-- EXERCISE --
Only one stretch of the records below is wanted: the lines from the one holding "Viewport: 650px width, 428px height." through the one holding "Image resolution: width=1280". Return it exactly, both ends included.

(Stored data)
※

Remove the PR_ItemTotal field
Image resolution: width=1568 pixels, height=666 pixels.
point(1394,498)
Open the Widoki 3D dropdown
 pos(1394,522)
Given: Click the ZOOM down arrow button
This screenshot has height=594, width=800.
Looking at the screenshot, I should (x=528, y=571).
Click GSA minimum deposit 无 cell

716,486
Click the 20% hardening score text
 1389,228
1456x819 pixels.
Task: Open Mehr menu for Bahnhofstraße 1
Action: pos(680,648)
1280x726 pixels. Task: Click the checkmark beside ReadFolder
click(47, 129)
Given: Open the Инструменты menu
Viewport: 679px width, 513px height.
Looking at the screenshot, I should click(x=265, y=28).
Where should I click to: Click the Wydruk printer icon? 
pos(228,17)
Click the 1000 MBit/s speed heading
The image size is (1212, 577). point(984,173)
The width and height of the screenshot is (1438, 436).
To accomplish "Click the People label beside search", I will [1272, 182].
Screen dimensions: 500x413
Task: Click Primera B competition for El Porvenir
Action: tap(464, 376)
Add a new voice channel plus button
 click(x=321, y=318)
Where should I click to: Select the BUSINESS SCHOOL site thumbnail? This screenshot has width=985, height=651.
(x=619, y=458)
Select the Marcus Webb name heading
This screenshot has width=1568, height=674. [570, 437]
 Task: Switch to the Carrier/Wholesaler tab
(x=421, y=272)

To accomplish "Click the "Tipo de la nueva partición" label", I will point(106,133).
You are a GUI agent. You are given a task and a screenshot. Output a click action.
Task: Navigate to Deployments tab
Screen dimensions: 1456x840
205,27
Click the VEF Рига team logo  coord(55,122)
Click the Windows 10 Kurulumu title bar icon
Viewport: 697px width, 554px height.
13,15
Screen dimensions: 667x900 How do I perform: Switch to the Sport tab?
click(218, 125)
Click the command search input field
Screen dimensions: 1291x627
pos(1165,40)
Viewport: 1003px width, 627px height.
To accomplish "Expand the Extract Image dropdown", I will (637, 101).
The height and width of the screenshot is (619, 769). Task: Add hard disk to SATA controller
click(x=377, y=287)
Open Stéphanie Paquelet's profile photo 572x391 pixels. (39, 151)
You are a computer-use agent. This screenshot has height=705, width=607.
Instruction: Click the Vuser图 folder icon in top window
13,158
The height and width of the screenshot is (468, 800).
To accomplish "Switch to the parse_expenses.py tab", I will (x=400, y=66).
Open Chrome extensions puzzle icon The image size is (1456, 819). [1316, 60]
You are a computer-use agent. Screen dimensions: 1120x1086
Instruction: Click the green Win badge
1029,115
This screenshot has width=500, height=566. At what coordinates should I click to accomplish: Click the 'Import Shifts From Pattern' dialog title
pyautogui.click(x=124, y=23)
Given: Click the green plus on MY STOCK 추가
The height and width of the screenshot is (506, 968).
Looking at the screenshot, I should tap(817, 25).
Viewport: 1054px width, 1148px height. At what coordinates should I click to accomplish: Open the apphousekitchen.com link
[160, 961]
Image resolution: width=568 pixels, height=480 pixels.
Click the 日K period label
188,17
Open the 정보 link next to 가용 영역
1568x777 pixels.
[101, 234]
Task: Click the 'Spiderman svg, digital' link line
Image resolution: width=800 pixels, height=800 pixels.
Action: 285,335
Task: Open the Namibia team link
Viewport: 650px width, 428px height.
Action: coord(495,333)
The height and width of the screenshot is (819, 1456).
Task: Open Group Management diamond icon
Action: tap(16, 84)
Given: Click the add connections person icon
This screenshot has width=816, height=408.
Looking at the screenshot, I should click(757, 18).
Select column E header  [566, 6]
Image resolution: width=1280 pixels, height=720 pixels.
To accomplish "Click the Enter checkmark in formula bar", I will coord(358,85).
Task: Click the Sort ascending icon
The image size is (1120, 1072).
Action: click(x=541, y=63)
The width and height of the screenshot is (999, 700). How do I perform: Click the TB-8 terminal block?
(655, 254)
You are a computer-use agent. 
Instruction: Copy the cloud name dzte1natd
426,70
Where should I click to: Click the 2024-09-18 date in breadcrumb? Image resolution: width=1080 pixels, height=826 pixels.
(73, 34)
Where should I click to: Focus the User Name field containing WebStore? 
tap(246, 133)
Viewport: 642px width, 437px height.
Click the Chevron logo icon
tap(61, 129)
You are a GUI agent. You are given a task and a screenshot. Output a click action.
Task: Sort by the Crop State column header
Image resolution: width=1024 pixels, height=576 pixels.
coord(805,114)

※

-- OUTPUT --
Viewport: 650px width, 428px height.
Action: coord(495,333)
The height and width of the screenshot is (819, 1456).
Task: Open Group Management diamond icon
Action: tap(16, 84)
Given: Click the add connections person icon
This screenshot has width=816, height=408.
Looking at the screenshot, I should click(757, 18).
Select column E header  [566, 6]
Image resolution: width=1280 pixels, height=720 pixels.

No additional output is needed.